> **Dataset records**
____________

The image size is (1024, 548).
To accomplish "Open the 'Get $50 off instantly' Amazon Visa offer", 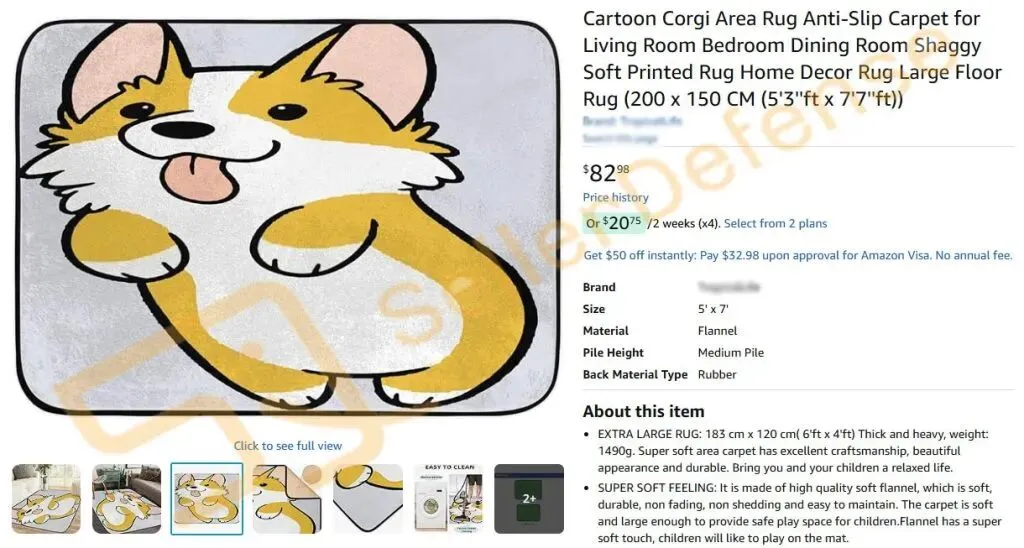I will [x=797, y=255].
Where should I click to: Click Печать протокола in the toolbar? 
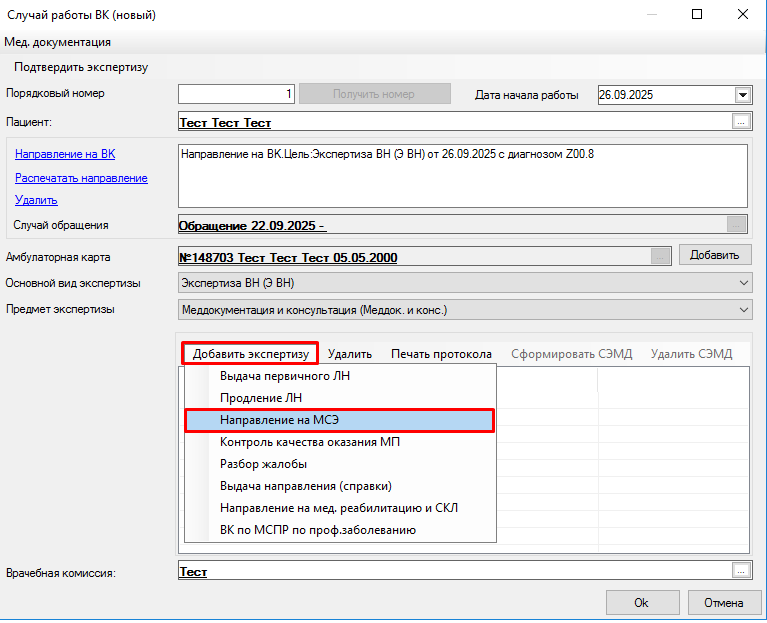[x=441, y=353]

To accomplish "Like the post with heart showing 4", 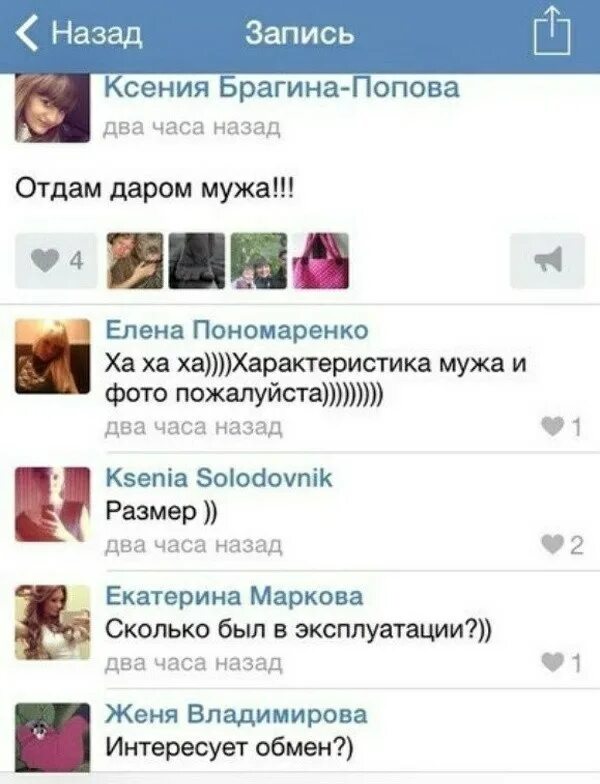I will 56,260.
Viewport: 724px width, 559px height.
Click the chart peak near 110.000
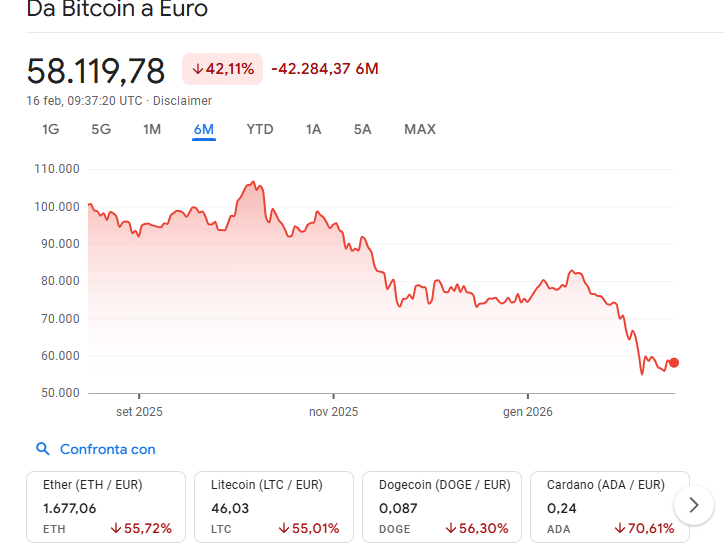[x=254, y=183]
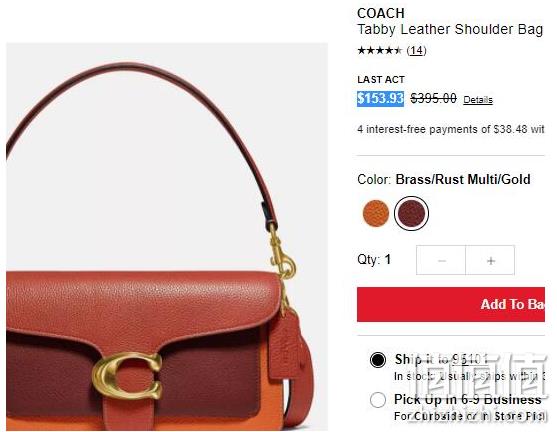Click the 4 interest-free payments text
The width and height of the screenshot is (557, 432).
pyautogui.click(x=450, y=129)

____________

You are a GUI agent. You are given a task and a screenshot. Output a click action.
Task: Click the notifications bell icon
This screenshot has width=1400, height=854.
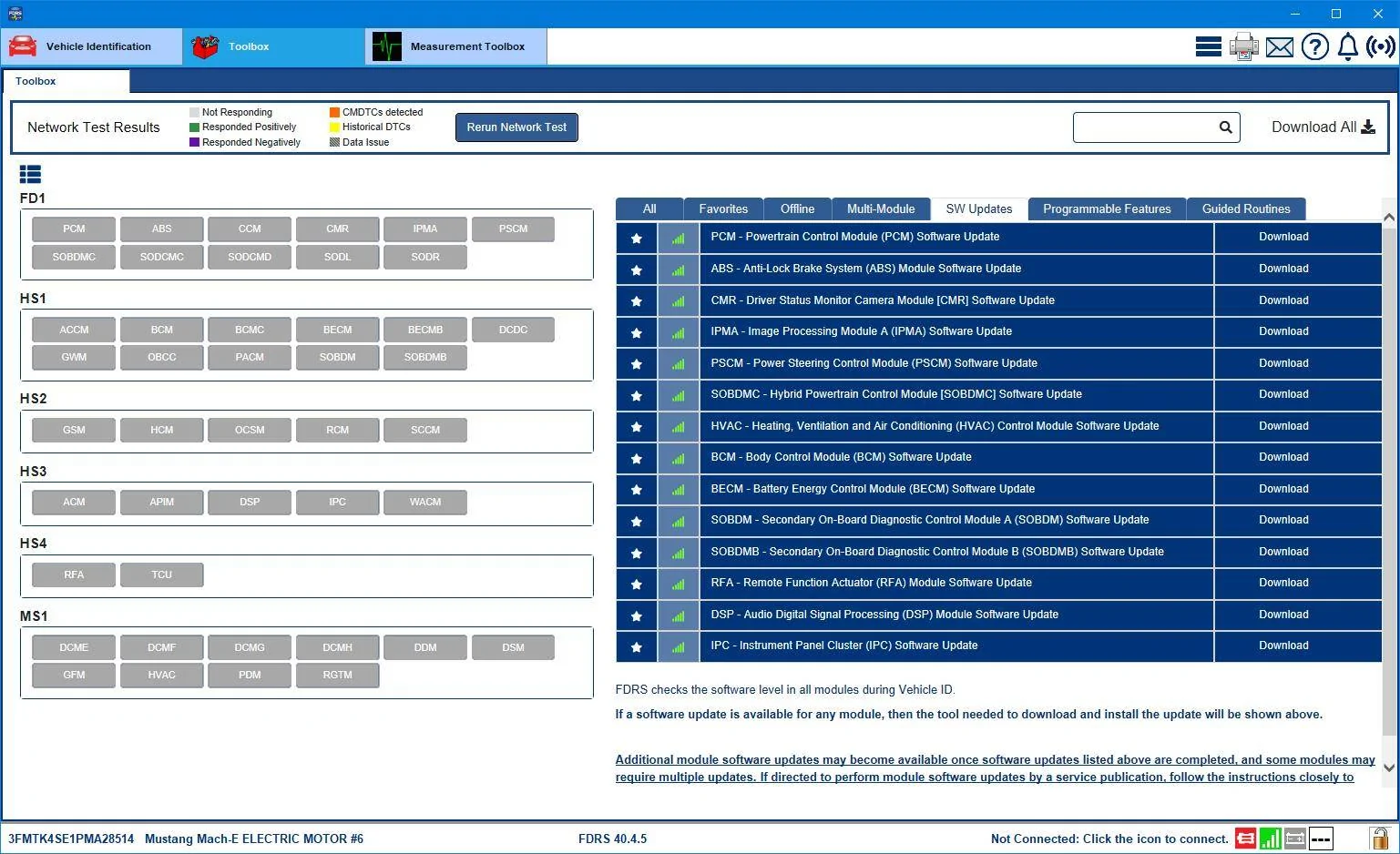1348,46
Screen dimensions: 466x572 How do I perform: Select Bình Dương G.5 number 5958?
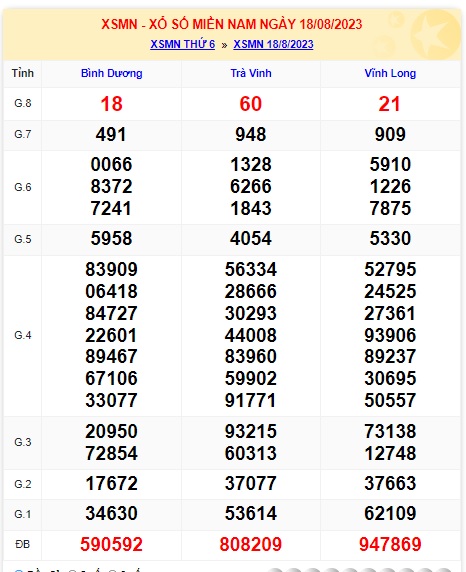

____________

From the records above, copy only the lines running from the line containing "Task: Click the notifications bell icon" to the line containing "Screen dimensions: 466x572", both ends included. Leave the pictures out.

> **Response below**
Task: Click the notifications bell icon
This screenshot has width=1400, height=854.
1348,46
Screen dimensions: 466x572 How do I perform: Select Bình Dương G.5 number 5958?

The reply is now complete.